6. About the time when Lewis and Clarke were sent on an exploring tour up the Missouri, Lieutenant Pike, with twenty men, and provisions for four months, was sent up the Mississippi. The company set out August 5th, 1805. Instead of four months, however, they were absent nine months, exposed to almost every danger and hardship.

7. Sometimes they were wholly without food for several days together. At other times, they slept, without any covering, upon the bare ground, or upon the snow; for they were out all winter, and the season was unusually severe. Sometimes they were obliged to leave their boat and build canoes; and sometimes they carried their canoes, from place to place, on their backs.

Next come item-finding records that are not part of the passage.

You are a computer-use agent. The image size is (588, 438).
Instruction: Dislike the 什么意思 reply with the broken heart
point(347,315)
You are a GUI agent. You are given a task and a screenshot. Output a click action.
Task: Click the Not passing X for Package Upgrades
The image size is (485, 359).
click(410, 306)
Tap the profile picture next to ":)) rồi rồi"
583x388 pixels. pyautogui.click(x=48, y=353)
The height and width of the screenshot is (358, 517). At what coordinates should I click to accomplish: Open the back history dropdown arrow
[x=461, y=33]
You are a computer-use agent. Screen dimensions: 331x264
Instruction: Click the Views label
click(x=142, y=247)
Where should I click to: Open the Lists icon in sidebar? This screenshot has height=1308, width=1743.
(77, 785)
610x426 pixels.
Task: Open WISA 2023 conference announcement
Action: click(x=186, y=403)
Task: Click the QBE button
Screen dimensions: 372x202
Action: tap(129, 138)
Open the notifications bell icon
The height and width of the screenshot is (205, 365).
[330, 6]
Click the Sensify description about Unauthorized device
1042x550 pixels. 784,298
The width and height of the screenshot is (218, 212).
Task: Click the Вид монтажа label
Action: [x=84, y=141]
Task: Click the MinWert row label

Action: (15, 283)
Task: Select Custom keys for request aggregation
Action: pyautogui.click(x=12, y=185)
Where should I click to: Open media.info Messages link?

8. Though sent to acquire information, they had no surveyor or clerk with them but Pike. He was, as he justly says of himself, at once the commanding officer, clerk, astronomer, surveyor, spy, guide, and hunter of the party. He kept his journal and drew all his sketches by the fire at night in the open air.

9. In two months after his return, he was sent out by General Wilkinson to obtain geographical and other information on the borders of New Mexico. Again he was out the whole winter, unprotected. All the horses belonging to the party died, and all the men, except Pike himself, were more or less frozen.

10. But these were not all the trials to which he was exposed. Unexpectedly, they found themselves upon the banks of the Rio del Norte, within the Spanish territory. Here they were seized by a band of Spanish cavalry, and, what was worst of all, Pike's instruments and papers, except his private journal, were taken from him. The party were, however, at length all liberated, and in July, 1807, reached Natchitoches.

11. Such was the education, properly so called, of this most interesting young man, who, at the age of thirty-three, became a brigadiergeneral in the American army, and, at thirty-four, begged the favor of leading the American troops in an attack on York,* to die, like Wolfe, before Quebec, in the moment of victory.

5. What of General Pike's early life? 6. What of his expedition up the Mississippi? 7. Describe the sufferings of the men. 8. What stations were held by Pike? 9. What other expedition did he undertake? 10. What happened to the party? 11. What was Pike's age at the time of his death?

* York, sometimes called Little York, and now bearing its original Indian name of Toronto, is situated on the north-west shore of Lake Ontario, about thirty miles north of Niagara.